While the practice might have been born from the best intentions, it has created confusion in the sport. Numerous female athletes have fought in California under three-minute rounds, regardless of the fact that they have established records that hardly classify them as “beginners.” And that has perpetuated a stance that women fighters are in some way less equipped to handle MMA’s battlefield than the men.

Sarah Kaufman carried an 8-0 record into her debut fight in California on May 15 for Strikeforce. She also had to settle for three-minute rounds after enjoying a majority of her career working within the confines of five-minute rounds.

“To the average person, it was kind of like, ‘Why are they doing threes? Are they not as good? Are they not as talented?’ I think it puts a lot of questions into peoples’ minds,” she said.

Kaufman, 23, won her May 15 fight against Meisha Tate and was invited back for a bout on June 16 with the promotion in Washington, where she was awarded a unanimous decision over Shayna Baszler after 15 minutes.

She said the extra six minutes are crucial to any fighter -- male or female.

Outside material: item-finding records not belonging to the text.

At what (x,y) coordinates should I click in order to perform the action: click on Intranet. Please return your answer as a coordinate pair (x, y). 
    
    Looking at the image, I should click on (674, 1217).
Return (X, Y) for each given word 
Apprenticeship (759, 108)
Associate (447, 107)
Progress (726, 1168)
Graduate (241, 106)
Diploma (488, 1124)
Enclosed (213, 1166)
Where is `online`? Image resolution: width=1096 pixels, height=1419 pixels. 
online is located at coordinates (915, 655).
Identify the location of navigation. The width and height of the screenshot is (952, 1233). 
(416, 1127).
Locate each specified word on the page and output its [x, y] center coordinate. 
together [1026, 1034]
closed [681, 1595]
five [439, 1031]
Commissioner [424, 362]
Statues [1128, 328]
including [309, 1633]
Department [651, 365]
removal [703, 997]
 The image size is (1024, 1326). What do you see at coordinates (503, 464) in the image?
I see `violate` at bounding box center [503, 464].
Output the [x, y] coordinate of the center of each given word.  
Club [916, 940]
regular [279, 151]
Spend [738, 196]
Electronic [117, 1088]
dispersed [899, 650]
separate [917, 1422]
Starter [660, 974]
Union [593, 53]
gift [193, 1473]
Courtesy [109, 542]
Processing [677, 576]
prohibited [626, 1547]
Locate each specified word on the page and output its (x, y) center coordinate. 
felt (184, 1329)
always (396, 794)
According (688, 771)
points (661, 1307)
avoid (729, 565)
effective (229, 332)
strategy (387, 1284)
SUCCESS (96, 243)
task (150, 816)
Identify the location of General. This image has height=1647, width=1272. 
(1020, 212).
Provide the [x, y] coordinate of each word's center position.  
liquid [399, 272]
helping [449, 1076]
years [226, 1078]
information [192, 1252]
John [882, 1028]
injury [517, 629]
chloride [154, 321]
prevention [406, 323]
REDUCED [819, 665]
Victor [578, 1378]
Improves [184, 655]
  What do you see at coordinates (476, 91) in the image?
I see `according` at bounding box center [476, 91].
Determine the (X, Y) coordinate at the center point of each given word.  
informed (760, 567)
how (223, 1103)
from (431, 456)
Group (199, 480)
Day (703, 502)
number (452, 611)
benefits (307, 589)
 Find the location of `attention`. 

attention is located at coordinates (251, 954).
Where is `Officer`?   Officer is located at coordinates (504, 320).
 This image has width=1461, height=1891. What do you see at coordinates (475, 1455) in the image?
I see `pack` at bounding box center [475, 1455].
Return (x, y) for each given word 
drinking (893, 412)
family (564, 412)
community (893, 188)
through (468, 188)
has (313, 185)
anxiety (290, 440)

“Every second counts when you’re only doing three minutes,” said Kaufman. “You get caught up against the cage for 45 seconds, and that’s a third of the fight already done. It doesn’t give the fighters a chance to continually work on something that they’re trying to go for.”

Kaufman said that when specific promotions request three-minute rounds, it sends out the wrong message.

“From that point, it’s looking more like you’re trying to push forward a particular fighter or a particular style, as opposed to promoting all females that put on good fights,” she said. “I really think that there was no reason for it. The five-minute rounds is what MMA is. It seemed like we were stepping back.”

Carano said women’s MMA parallels the sport’s journey for acceptance, as “MMA had to prove themselves coming up behind boxing.”

“I shy away from the whole discrimination thing, just because I feel things needs to progress and we should be thankful but at the same time try and push for those five-minute rounds,” said Carano. “It’s baby steps. I’m one for closing my mouth and working hard. We’ve been ready to fight five-minute rounds and we have been fighting five-minute rounds, but it just takes people a little while to catch up. You have to wait for the other people to get used to the idea of what you’re doing.”

And as some in the fight community come to grips with the fact that women’s MMA isn’t going anywhere, where does that leave female fighters in California past Aug. 15?

“[Women’s bouts] will be determined on a case-by-case basis, as it is being handled to this day for men's bouts,” wrote Douglas. “Experience and skill level are the primary factors for evaluating the bout's time limits per round.”

Strikeforce’s Coker said his organization will make the case for five-minute rounds, if necessary, in every state it visits.

“When we go to a state, unless it’s against the law,” he said, “we’re going to do five-minute rounds.”